Monte Carlo 2017: Nadal to take on Ramos Vinolas for record 10th in Monaco and 50th on clay

Rafael Nadal beats David Goffin in straight sets to set up a Monte Carlo Masters final meeting with compatriot Albert Ramos-Vinolas

Nine-time Monte Carlo champion Rafael Nadal Photo: Marianne Bevis

It was clear from his earliest days, in David Goffin’s first Grand Slam appearance, that here was a player with the potential to be one of the first of ‘Generation 90’ to make an impact.

It took the slight, quietly-spoken and nimble Belgian time to break through the ranks to the top 10—a great opening to 2017 finally achieved it this February after his first quarter-final in Australia and back-to-back finals in Sofia and Rotterdam—but that first French Open run, when he took the opening set over Roger Federer before losing to the Swiss in the fourth round, was memorable.

And although Goffin is not the most powerful player on the tour, he steadily evolved into a formidable opponent: Just ask Dominic Thiem, Stan Wawrinka, Tomas Berdych—and this week, for the first time, Novak Djokovic.

Clearly at home on Monte-Carlo’s clay, Goffin had worked his way through a tough draw that included both Thiem and Djokovic, and arrived at the ultimate clay test, a first meeting with nine-time champion Rafael Nadal, and with more wins this year than any other player: 23 of them.

And while Nadal is a popular champion in this glamorous corner of the Monaco, Goffin had certainly picked up a lot of fans—fans drawn to his quicksilver movement, his light footwork and the precision and variety of his shot-making.

Add in a comeback win from a break down in the final set against former champion Djokovic, and Goffin was making a name for himself in the Principality.

It looked as though he would ride that same confidence to take the first set over Nadal, too. Goffin swung Nadal across the wide extremes of the court, chased down drop shots, defended well, and even slotted away his serve with relative ease. He broke in the third game, held for 3-1, but then the drama began.

The fifth game would last more than a quarter of an hour, would endure nine deuces, but should have been done and dusted long before. Nadal fired a ball long on game point for 4-2, but the umpire, unbidden by either player, went to check the call and picked the wrong mark.

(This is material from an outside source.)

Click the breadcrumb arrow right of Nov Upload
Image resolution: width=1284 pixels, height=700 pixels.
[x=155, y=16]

Goffin is not one to make a fuss, but he was devastated by this decision—and a televised hawkeye showed the correct spot was indeed well out. And so Goffin began to defend deuce after deuce, saved one break point, but saw Nadal growing in confidence as the Spaniard’s forehand cranked up.

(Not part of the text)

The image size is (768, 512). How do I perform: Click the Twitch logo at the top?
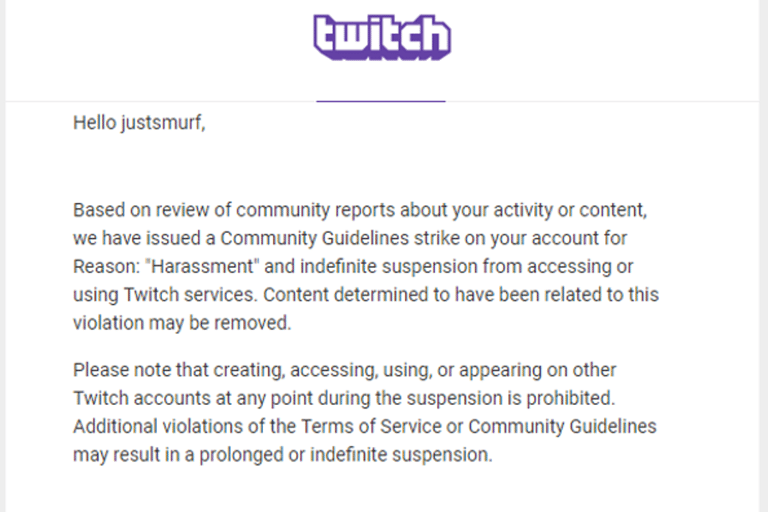coord(382,38)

The Belgian finally succumbed on the second break point, and it was all square, 3-3.

The crowd, many of whom had spotted the injustice of the call, booed, and did so again as Nadal pounded his way to a hold.

The Spaniard began to force more misses from the Belgian, broke, and held for the set, 6-3. The match had taken a 180 degree turn: Could Goffin possibly regroup to halt the Nadal juggernaut?

As if the Belgian did not have enough to think about, he was made to wait a little longer to serve as Nadal took a break from court. Goffin did hold his opening service, but in the third game, he could not hold off his opponent’s increasingly dominant shot-making and conceded an easy break.

The Belgian was broken in spirit, too, while Nadal seemed visibly to grow in stature and purpose. The Spaniard broke twice more, winning the last point with his signature running forehand pass, 6-1.

Now Nadal has history on the horizon: He could win a record 10th Monte-Carlo title—something no other player has done at any tournament—and a record 50th title on clay. First, he has to take on compatriot and fellow left-hander, Albert Ramos-Vinolas, who he has beaten in both their previous matches.

For Goffin was not the only man on this semi-final day to be making his debut among the last four in Monte-Carlo.

With former champion Wawrinka, world No1 Andy Murray, No7 Jo-Wilfried Tsonga and No9 Tomas Berdych all beaten before the quarter-finals, and No5 Marin Cilic beaten to the semis by giant-killer Ramos-Vinolas, the No15 ranked Spaniard would take on No11 Lucas Pouille in a battle for each man’s first Masters final.

Ramos-Vinolas took up where he had left off to grab the opening set, 6-3, but the second set was much tighter as they edged to what looked like a tie-break, only for Pouille to break and serve out the set, 7-5.

But Ramos-Vinolas was far from done or down, and he took a 3-0 lead in the decider. Pouille needed treatment to his back, but that was not enough to hold off the Spaniard, despite this now being his third three-setter in a row. He surged on to the finish line after two and a quarter hours, 6-1, to assure his breakthrough into the top 20 next week.

He could go as high as No14 with victory, but he will know as well as everyone else gathered at the Monte-Carlo Country Club tomorrow afternoon that he will have to play the match of his life if he is to deny Nadal. Many before have tried—and many have failed.